Monster was the first word that came to him from those thoughts. Monster, followed by devil's child, followed by the living death, or as he thought of it, le mort vivant. These titles, if he was to call them anything, were not directed at any creature other than himself, hence the self-deprecating and rather depressive nature of these background thoughts. Truly, he had no good reason to call himself a monster that he knew of, nor devil's child, or even the living death. They must have been given to him by someone, but who would go out of their way to give such a name to him? If he was their monster, would they not simply have chosen to kill him or be rid of him when they had the chance?
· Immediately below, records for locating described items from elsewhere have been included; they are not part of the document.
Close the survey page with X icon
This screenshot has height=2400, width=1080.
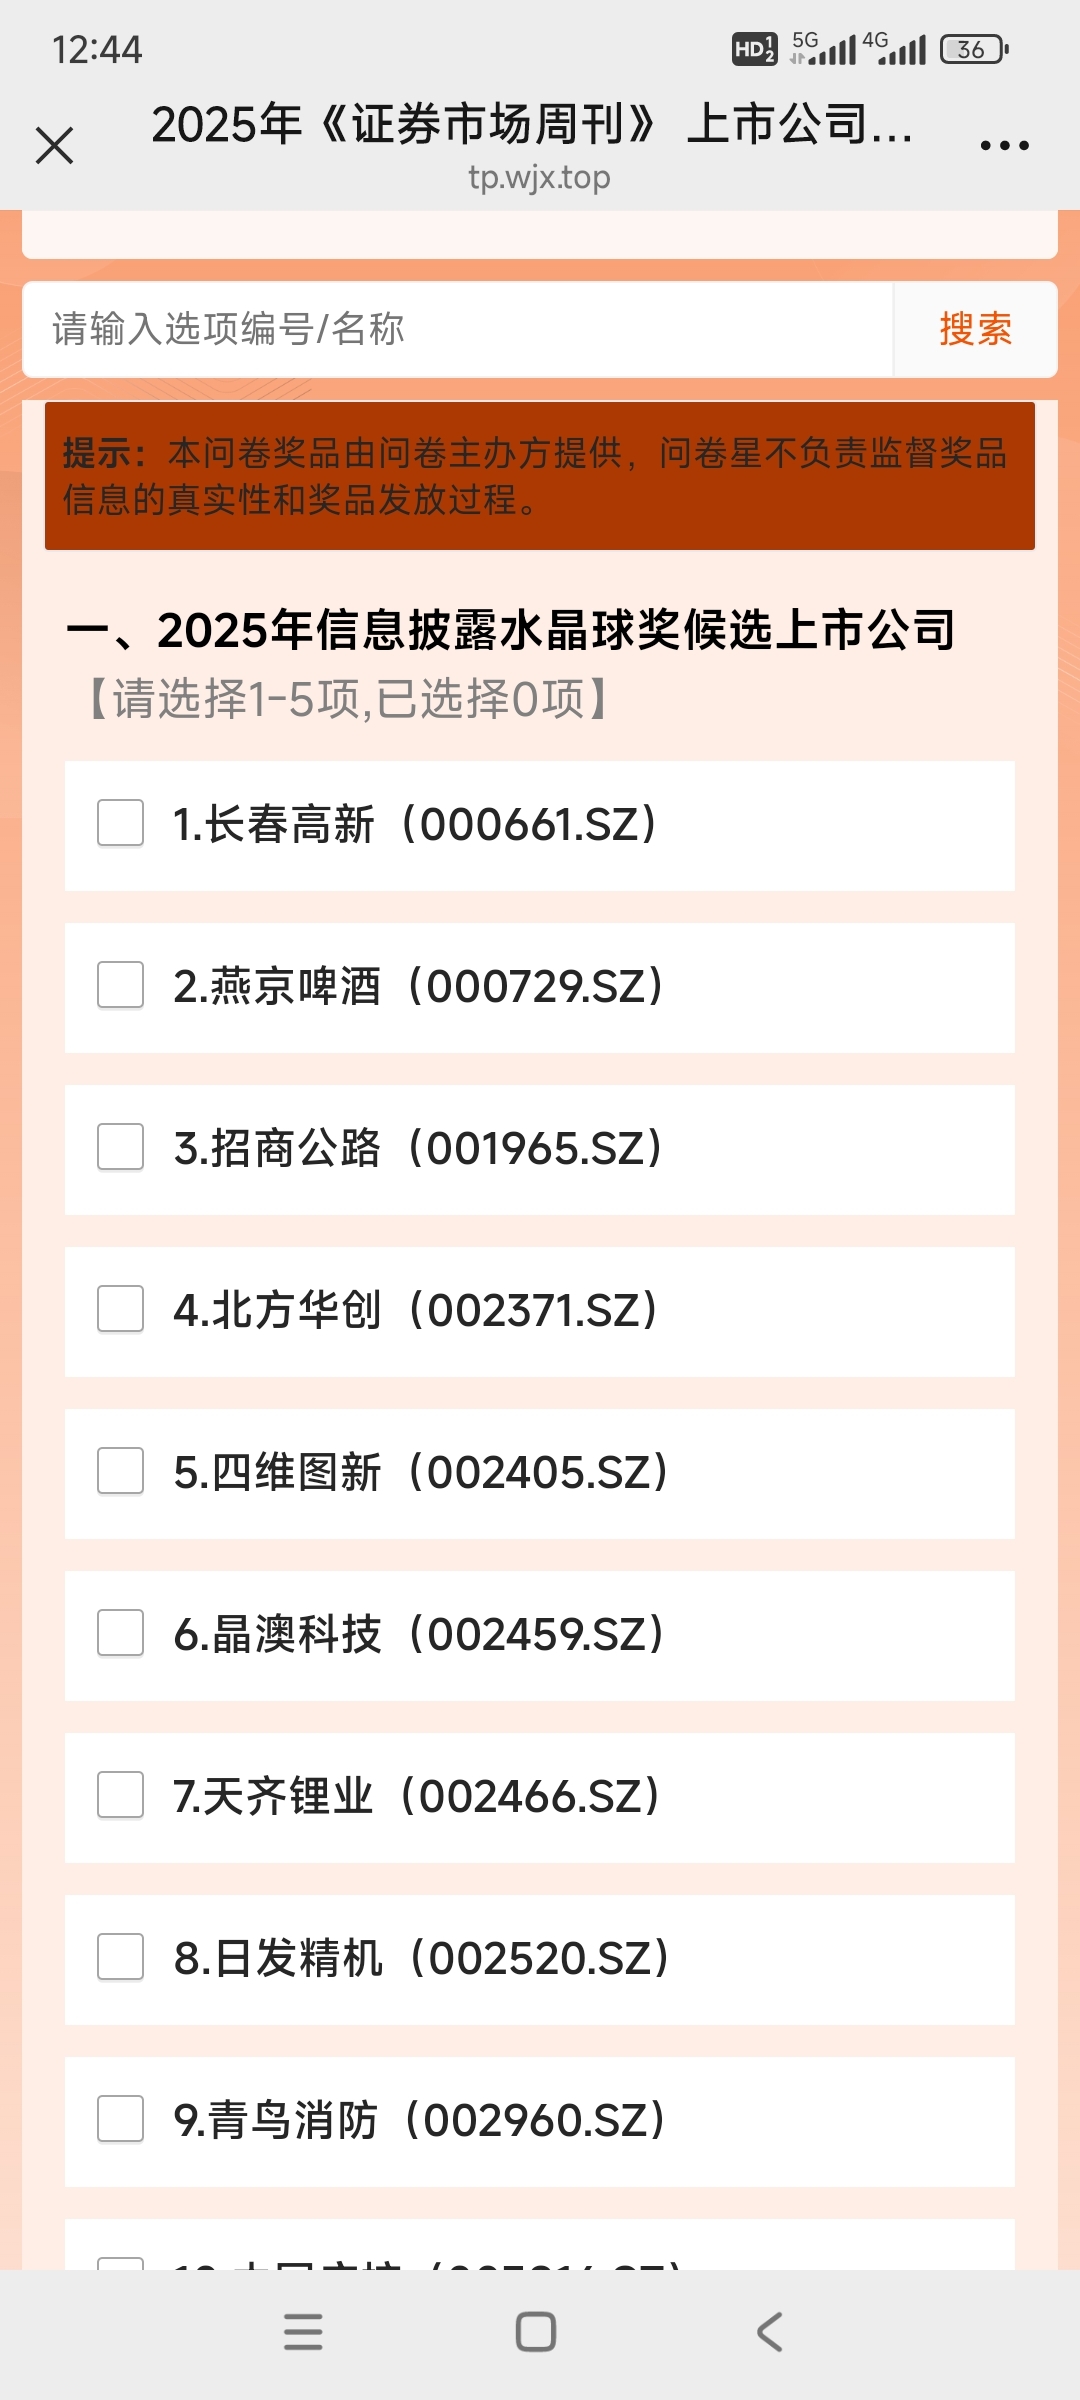(x=54, y=145)
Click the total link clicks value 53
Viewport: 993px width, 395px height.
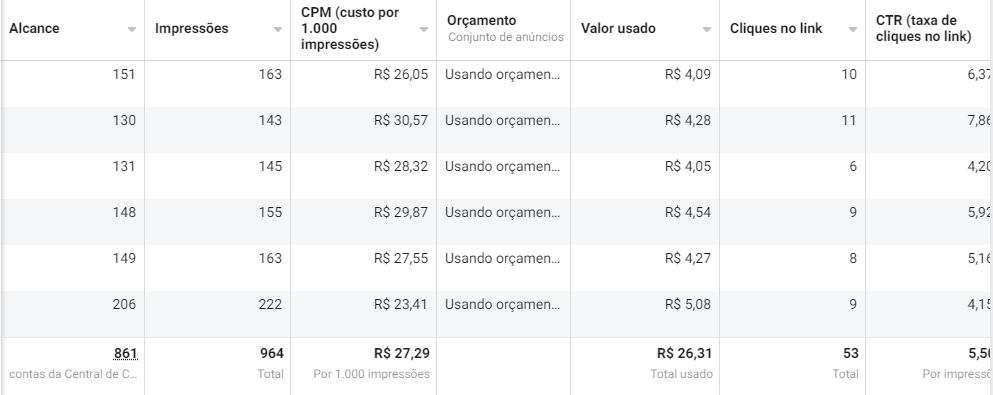point(851,353)
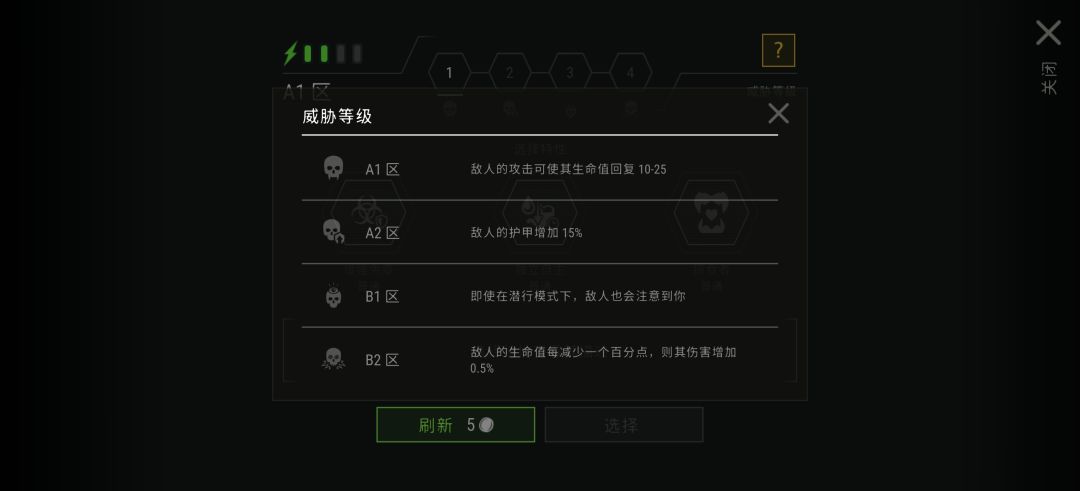The width and height of the screenshot is (1080, 491).
Task: Close the whole screen with 关闭 X
Action: pyautogui.click(x=1048, y=33)
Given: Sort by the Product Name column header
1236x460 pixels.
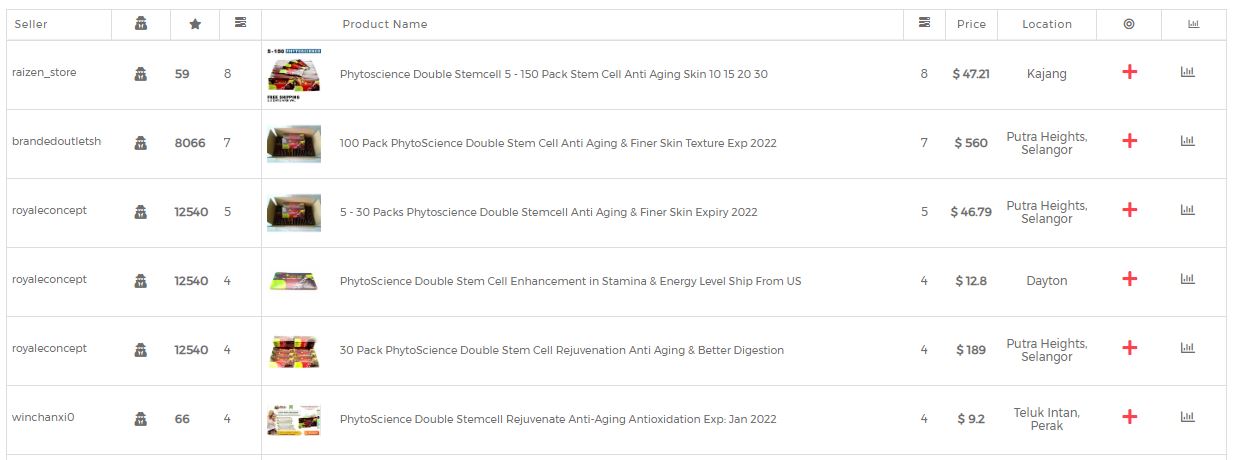Looking at the screenshot, I should coord(384,24).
Really, it made no sense that he would think of himself these names unless he deserved them. Unfortunately, there was no way to discover the absolute meaning behind any of them, given that he had no memory. It was quite disorienting, in a way, not even being able to remember who made you think of yourself as a monster in the back of your head. Of course, there were many other names that differed from monster or devil's child, but all of them that he could think of had a rather negative connotation, if not downright bad. Trap-door lover? Angel of death? (That one was not one that he really wanted to know the story behind, but one that he certainly would need to.) The red death. O.G (Odd initials, given that his were actually E.D) And the last one that popped up, which he surprisingly was not okay with, even though it sounded much better than all the others, was angel of music. He was not sure why he did not like the angel of music thing, as it was quite a large amount better than the other titles floating around his head. Yet, in it's own way, it was worse than even monster or angel of death. Angel of death... he was not sure if he desired to explore the meaning of that further than what he already knew, which was nothing. Although he was loathe to admit it, living would possibly be easier if he chose ignorance over knowledge- for then, you could not have guilt or anxiety over the past when you do not know what has happened. As he has heard people say, ignorance is bliss.